Answer to Question #139615 in Abstract Algebra for J

Let "(H,*)" be a subgroup of "(G,*)" and if "R" be the relation defined on "G" by "aRb" iff "ab^{-1}\\in H".

Show that "R" is an equivalence relation on "G".

Since "a*a^{-1}=e\\in H" for any "a\\in G", "R" is reflexive relation.

If "aRb", then "a*b^{-1}\\in H". Since "H" is a subgroup, "b*a^{-1}=(a*b^{-1})^{-1}\\in H". Therefore, "bRa" and "R" is symmetric relation.

If "aRb" and "bRc" , then "a*b^{-1}\\in H" and "b*c^{-1}\\in H". Since "H" is a subgroup, "a*c^{-1}=(a*b^{-1})*(b*c^{-1})\\in H" . Therefore, "aRc" and "R" is transitive relation.

Consequently, "R" is an equivalence relation.
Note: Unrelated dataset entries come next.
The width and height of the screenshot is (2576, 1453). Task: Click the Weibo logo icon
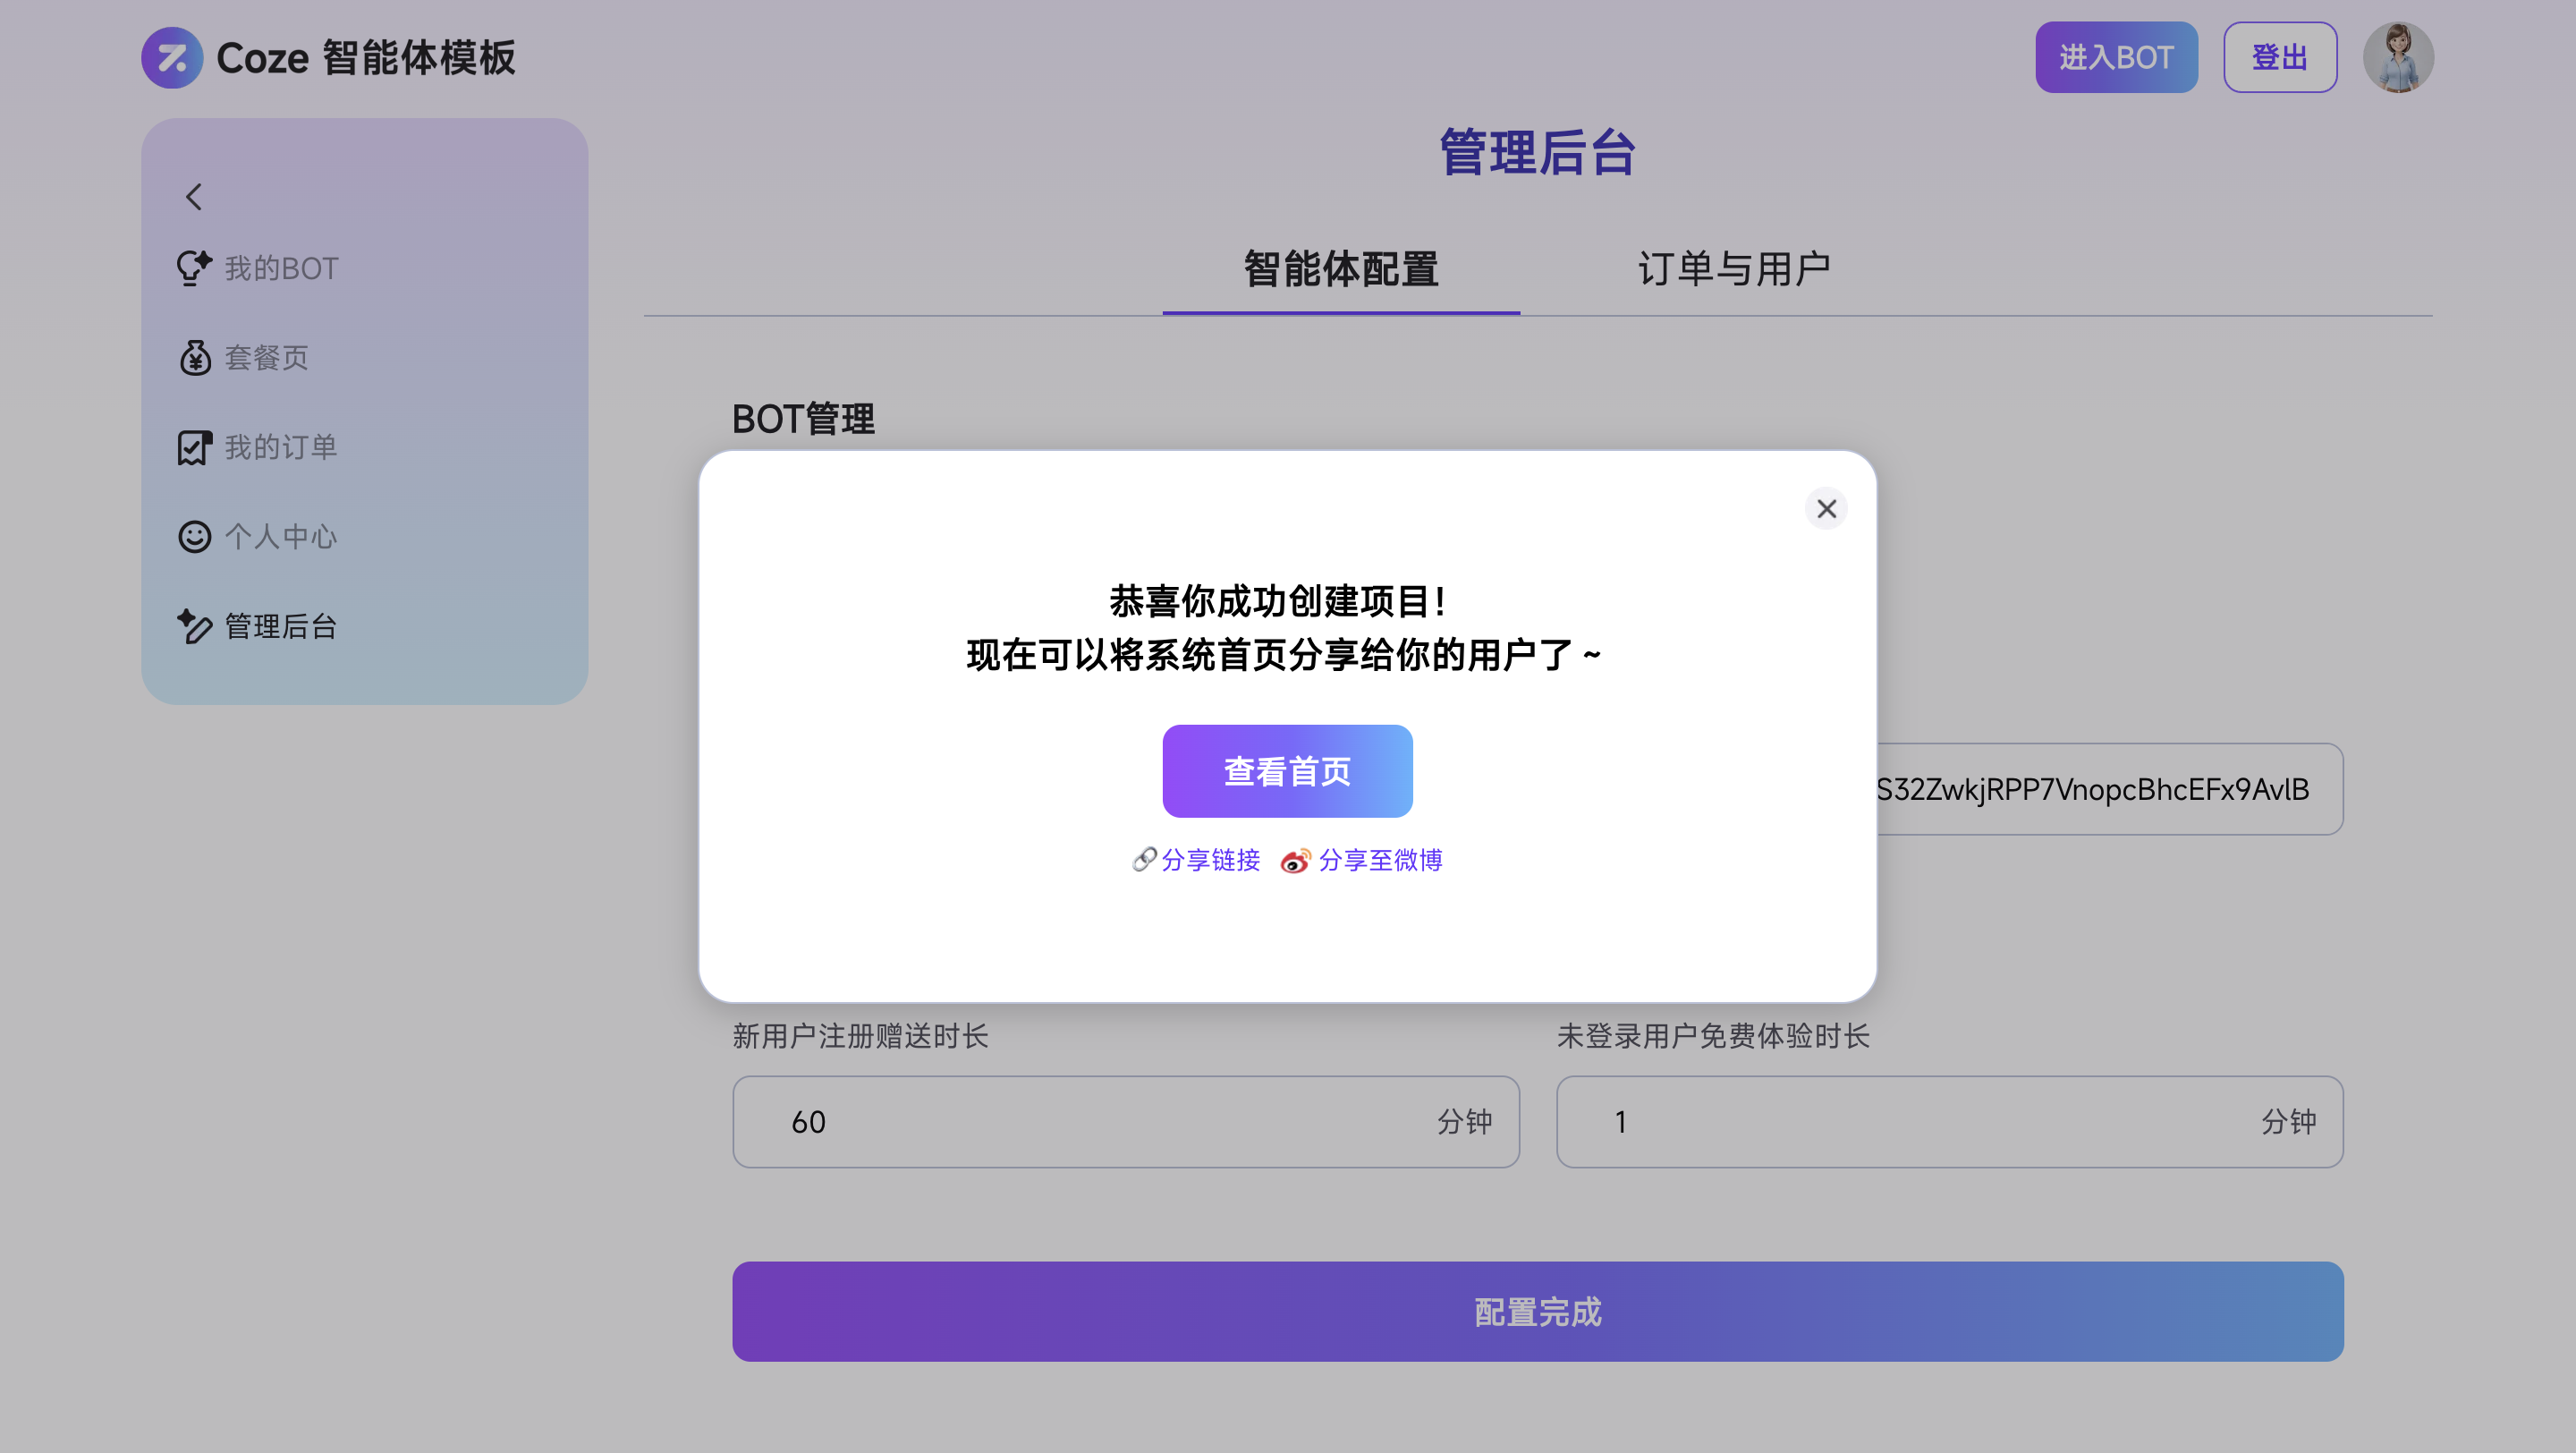1295,860
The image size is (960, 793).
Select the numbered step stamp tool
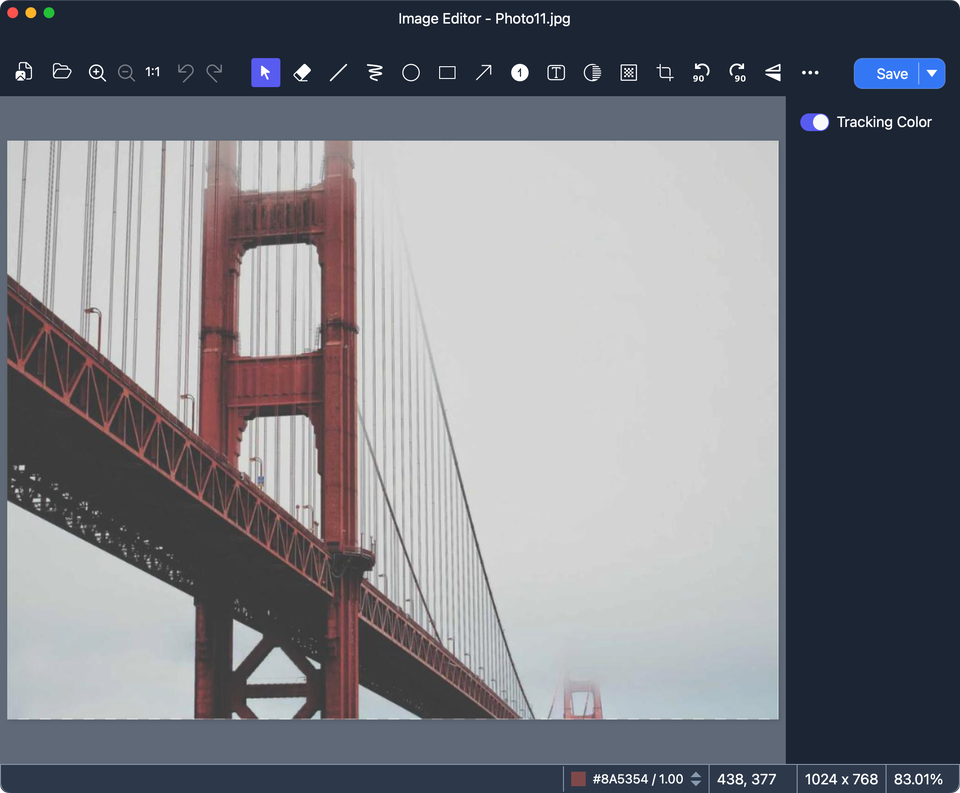519,72
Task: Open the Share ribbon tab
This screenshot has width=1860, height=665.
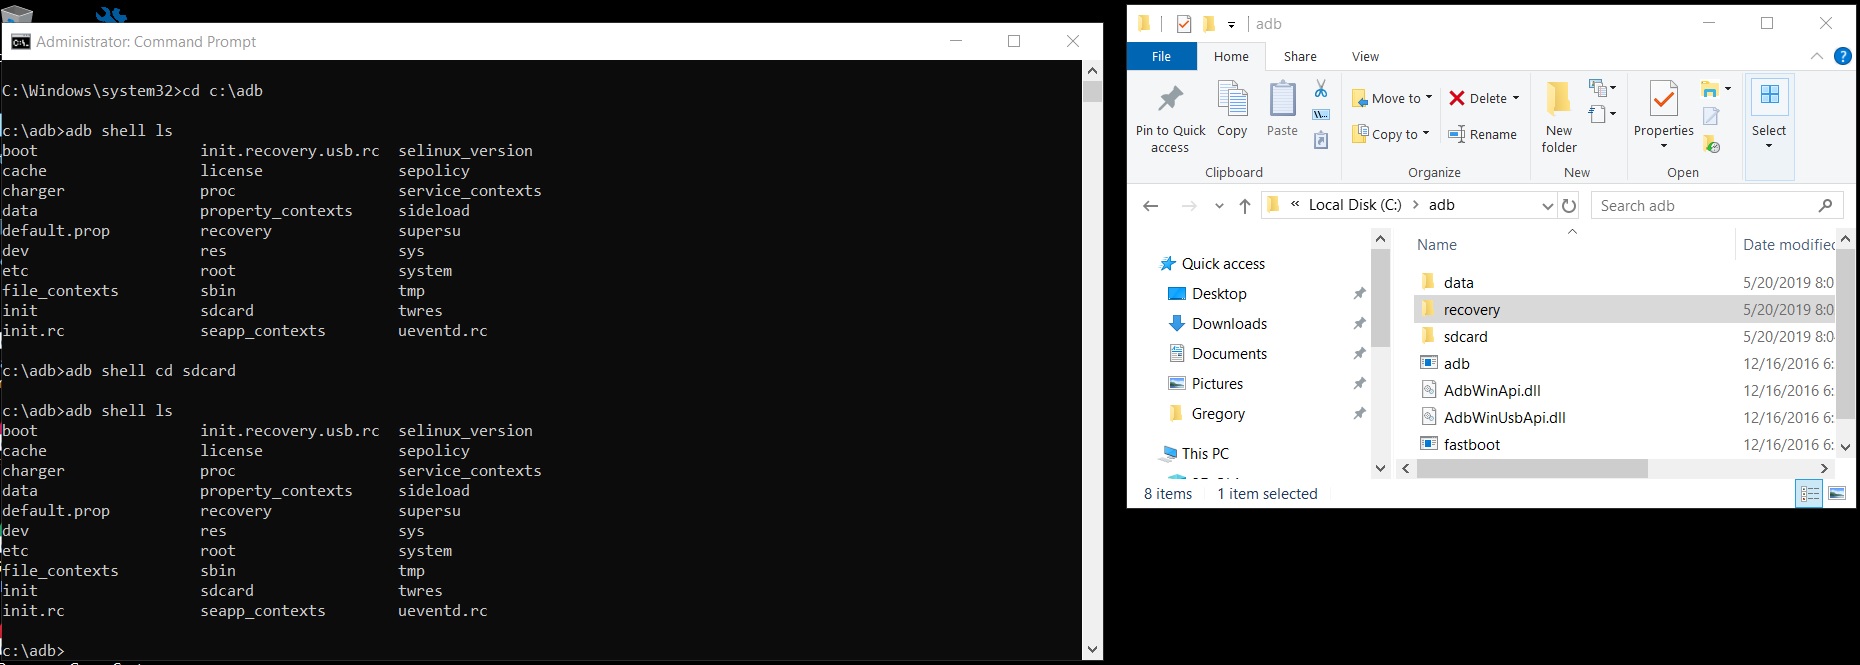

Taking into account that "b*a^{-1}\\in H" if and only if there exist "h\\in H" such that "b*a^{-1}=h", i.e. "b=h*a\\in Ha", we conclude that "bRa" iff "b" is an element of "H*a=\\{h*a|h\\in H\\}". Therefore, "[a]_R=\\{b\\in G|bRa\\}=H*a=\\{h*a|h\\in H\\}".

Consider subgroup "H=\\langle{(13),(14)}\\rangle=\\{(1),(13),(14),(34),(134),(143)\\}" of the symmetric group "S_4". Since "|S_4|=24" , there exist "\\frac{24}{6}=4" different equivalence classes "S_4" under "R". Let us find them:

"[(1)]_R=H(1)=H=\\{(1),(13),(14),(34),(134),(143)\\},"

"[(12)]_R=H(12)=\\{(1),(13),(14),(34),(134),(143)\\}(12)=\\{(12), (123), (124), (12)(34), (1234), (1243)\\},"

"[(23)]_R=H(23)=\\{(1),(13),(14),(34),(134),(143)\\}(23)=\\{(23), (132), (14)(23), (243), (1324), (1432)\\},"

"[(24)]_R=H(24)=\\{(1),(13),(14),(34),(134),(143)\\}(24)=\\{(24), (13)(24), (142), (234), (1342), (1423)\\}."